■ Zur Einkehr: Weihnachtsmarkt
Die Weihnachtszeit ist, essenstechnisch betrachtet, pervers. Zwar härtet das voradventliche Trainingslager mit Lebkuchen, Spritzgebäck, Dominosteinen und Spekulatius für die Dezemberfestspiele einigermaßen ab, aber im finalen Qualitätstest – dem allseits höchst beliebten Weihnachtsmarkt – wird nochmals streng gesiebt, so daß nur die durchkommen, die mit Stahlmägen gesegnet sind und den kollektiven Geschmacksnerven-GAU bereits in den vergangenen besinnlichen Perioden erfolgreich durchgestanden haben.

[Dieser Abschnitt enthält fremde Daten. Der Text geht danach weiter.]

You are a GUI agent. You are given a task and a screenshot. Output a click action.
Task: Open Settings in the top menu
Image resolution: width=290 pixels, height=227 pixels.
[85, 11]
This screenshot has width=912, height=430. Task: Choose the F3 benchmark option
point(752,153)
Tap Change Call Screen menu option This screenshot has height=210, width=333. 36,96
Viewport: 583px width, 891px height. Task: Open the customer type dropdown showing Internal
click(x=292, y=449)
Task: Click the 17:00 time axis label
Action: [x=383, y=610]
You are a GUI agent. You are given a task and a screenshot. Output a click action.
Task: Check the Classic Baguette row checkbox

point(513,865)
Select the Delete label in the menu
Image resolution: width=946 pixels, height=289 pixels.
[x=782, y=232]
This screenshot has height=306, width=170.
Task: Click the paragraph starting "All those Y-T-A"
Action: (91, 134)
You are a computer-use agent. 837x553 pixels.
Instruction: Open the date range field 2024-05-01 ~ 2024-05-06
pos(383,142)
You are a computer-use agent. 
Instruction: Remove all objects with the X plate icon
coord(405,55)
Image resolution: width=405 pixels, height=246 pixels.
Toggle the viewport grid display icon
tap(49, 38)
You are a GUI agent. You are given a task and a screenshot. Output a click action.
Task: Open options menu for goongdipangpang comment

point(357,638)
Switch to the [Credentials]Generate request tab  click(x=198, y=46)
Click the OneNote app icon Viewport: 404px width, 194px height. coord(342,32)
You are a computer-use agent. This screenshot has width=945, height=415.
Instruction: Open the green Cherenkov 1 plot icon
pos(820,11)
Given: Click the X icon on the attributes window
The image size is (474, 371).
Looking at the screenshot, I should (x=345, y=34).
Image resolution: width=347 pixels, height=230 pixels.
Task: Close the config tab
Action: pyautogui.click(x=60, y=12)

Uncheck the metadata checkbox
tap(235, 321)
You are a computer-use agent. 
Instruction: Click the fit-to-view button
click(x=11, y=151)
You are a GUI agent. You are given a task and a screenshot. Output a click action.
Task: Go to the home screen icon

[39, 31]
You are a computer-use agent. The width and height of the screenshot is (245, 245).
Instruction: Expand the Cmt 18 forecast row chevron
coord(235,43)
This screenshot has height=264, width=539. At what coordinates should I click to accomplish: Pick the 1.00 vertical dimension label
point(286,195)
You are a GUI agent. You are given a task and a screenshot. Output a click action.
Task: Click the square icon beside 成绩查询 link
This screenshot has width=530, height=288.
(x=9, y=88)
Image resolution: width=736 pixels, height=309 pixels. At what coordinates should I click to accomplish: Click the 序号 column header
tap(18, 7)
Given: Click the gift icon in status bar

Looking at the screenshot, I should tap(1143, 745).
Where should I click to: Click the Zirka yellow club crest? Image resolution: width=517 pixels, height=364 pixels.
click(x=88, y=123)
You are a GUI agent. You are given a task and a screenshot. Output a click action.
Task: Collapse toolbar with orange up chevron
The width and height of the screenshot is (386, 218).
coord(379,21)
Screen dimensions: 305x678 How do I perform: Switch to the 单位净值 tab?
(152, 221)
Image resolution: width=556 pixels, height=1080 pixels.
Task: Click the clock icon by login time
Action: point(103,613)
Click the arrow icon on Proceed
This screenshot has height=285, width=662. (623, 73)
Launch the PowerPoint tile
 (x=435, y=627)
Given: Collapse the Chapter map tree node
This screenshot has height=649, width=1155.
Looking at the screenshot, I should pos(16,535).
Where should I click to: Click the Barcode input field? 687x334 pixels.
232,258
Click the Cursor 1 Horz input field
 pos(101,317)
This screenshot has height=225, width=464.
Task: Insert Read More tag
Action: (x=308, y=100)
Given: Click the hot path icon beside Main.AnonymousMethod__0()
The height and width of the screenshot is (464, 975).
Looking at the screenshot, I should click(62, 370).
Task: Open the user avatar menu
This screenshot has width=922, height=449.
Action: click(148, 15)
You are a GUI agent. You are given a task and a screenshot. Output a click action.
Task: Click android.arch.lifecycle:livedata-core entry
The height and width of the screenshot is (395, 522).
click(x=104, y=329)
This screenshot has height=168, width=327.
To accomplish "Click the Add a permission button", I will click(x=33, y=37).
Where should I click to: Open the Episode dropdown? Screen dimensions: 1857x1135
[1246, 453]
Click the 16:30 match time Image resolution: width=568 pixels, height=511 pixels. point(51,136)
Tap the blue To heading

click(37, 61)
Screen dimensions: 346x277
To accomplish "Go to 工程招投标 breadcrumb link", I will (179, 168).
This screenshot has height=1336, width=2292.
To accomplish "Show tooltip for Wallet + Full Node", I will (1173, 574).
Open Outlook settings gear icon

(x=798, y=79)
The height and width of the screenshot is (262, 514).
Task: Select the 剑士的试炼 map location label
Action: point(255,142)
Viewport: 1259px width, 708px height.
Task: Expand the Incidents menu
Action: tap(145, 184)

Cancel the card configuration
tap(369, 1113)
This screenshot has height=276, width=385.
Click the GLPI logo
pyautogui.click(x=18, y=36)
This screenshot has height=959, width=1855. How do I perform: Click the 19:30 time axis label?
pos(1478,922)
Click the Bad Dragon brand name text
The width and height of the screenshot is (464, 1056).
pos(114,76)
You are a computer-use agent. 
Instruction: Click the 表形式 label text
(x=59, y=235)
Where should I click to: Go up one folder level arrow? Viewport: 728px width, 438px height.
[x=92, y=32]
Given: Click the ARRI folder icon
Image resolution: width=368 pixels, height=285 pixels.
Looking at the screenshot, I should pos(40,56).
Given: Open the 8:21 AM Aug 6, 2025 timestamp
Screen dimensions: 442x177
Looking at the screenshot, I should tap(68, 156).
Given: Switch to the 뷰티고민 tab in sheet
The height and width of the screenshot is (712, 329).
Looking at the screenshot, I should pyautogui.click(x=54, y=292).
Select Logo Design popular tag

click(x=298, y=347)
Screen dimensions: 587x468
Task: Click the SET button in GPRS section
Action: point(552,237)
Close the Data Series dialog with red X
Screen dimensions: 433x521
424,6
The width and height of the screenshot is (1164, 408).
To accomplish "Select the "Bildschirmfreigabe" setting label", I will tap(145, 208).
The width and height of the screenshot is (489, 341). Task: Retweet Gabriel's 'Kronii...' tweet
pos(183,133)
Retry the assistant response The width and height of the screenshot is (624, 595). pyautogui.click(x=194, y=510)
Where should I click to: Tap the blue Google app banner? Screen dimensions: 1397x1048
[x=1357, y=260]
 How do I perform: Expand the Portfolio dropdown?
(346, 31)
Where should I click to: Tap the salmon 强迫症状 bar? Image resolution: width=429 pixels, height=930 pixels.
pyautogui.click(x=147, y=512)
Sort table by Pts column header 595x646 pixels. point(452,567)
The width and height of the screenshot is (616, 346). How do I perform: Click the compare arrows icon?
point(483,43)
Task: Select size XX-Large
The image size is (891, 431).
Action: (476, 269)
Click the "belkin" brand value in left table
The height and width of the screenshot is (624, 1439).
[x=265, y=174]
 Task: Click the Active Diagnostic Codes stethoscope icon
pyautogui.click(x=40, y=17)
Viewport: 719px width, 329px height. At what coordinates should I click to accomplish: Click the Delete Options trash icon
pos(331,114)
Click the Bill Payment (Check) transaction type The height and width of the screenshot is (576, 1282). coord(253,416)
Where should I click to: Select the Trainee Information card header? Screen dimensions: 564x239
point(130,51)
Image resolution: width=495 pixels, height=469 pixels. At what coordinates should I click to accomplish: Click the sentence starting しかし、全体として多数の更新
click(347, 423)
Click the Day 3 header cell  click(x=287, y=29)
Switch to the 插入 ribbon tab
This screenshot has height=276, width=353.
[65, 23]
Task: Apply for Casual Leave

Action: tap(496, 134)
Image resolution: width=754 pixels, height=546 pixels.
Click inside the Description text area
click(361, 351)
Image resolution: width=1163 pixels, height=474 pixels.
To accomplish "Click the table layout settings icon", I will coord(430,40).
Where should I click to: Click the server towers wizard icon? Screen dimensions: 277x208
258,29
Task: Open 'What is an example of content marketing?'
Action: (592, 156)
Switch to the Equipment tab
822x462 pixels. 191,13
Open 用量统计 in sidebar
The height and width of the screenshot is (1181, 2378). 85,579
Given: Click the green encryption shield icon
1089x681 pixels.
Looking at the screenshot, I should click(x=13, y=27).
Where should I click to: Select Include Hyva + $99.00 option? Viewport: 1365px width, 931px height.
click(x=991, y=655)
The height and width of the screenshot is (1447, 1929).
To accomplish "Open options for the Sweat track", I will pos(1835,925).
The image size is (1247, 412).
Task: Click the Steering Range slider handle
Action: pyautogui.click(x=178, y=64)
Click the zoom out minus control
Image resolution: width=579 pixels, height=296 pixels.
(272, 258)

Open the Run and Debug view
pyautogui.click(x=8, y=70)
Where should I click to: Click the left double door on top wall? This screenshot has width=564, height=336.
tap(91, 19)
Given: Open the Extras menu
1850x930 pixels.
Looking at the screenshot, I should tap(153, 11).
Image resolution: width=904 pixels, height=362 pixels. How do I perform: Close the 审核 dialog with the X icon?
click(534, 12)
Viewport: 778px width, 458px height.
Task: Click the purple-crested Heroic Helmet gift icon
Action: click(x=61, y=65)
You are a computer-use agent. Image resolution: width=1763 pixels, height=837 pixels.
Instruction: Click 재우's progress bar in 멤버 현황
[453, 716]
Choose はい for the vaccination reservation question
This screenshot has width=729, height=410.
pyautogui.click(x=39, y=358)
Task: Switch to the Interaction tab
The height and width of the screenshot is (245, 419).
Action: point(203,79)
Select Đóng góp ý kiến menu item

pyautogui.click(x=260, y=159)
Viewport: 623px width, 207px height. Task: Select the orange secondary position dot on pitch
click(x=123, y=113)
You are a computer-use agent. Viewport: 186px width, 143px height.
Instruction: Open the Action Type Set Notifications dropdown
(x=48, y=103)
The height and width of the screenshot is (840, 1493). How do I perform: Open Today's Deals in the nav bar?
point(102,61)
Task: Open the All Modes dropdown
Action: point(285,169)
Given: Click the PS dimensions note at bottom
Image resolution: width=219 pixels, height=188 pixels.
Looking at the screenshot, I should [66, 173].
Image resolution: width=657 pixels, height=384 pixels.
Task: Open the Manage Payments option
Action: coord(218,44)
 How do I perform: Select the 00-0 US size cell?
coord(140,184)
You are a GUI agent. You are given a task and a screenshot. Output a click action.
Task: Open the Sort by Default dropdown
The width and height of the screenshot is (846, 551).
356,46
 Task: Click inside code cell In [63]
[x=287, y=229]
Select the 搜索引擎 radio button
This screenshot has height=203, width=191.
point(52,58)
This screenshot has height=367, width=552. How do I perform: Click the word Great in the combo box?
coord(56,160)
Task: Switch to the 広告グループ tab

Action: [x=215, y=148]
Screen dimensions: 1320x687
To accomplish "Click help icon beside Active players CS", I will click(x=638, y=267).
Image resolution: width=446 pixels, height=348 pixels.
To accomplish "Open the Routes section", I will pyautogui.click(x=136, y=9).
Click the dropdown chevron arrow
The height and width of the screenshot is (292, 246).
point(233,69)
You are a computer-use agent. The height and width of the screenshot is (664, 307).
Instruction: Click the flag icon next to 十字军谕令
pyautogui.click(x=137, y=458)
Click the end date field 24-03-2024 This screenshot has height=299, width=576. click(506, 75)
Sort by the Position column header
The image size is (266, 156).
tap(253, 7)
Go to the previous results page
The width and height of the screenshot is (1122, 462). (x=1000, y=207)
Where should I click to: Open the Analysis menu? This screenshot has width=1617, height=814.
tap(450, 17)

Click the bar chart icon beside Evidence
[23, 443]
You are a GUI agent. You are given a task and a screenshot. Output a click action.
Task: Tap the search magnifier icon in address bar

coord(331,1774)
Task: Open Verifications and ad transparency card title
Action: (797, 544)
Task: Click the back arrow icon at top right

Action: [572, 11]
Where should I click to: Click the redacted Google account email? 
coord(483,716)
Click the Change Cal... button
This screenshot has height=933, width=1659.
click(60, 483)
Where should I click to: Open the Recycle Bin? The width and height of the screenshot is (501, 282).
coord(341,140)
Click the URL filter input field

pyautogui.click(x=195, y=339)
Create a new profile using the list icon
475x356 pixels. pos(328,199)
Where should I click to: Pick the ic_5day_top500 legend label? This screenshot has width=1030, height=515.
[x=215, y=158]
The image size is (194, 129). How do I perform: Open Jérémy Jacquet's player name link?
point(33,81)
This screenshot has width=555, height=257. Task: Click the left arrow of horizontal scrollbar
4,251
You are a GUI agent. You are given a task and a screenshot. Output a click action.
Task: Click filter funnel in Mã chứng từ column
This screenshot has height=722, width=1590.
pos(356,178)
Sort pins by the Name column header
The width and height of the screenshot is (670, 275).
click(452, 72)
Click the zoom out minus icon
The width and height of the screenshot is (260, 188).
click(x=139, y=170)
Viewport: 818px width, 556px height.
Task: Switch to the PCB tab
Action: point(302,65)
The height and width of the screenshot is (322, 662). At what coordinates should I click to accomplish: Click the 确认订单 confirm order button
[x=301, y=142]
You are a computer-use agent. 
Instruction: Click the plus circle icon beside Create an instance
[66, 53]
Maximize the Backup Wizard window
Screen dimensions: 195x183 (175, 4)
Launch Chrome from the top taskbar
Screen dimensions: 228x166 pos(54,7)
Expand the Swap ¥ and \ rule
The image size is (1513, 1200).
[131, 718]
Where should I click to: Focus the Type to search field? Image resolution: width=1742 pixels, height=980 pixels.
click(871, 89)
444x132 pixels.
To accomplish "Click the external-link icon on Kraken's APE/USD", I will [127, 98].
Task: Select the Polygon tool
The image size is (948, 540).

Unter 20.000 Kalorien pro Mahlzeit kommt dieser Tage niemand weg, der sich zum Bummel zwischen Dom und Hanseatenhof verleiten läßt. Wir wollen nicht übertreiben, aber die Fettmengen, die bis Heiligabend in den Ständen des Weihnachtsmarktes verbruzelt werden, verursachten, leitete man sie anstatt in Bremer Mägen in die Weser, eine Hochwasserkatastrophe. Mindestens. So aber wird, den Gesetzen der hohen Politik folgend, dieses brisante gesundheitspolitische Problem wieder individualisiert. Am Ende eines jeden Bummels trägt wieder jeder für sich seinen Fettklumpen heim. Aber bis es soweit ist, merkt man eh nichts mehr. Schließlich laden allenthalben Hüttenpünsche, Glühwein- und Grogstände zum Betrinken ein, so daß man schwippsdiwitz die Runkel ans Leuchten gebracht hat. Ist aber auch gut so, es wird in diesen kurzen Tagen ja sooo schnell dunkel. Und wenn die Lampe glüht, findet man besser den Weg nach Hause.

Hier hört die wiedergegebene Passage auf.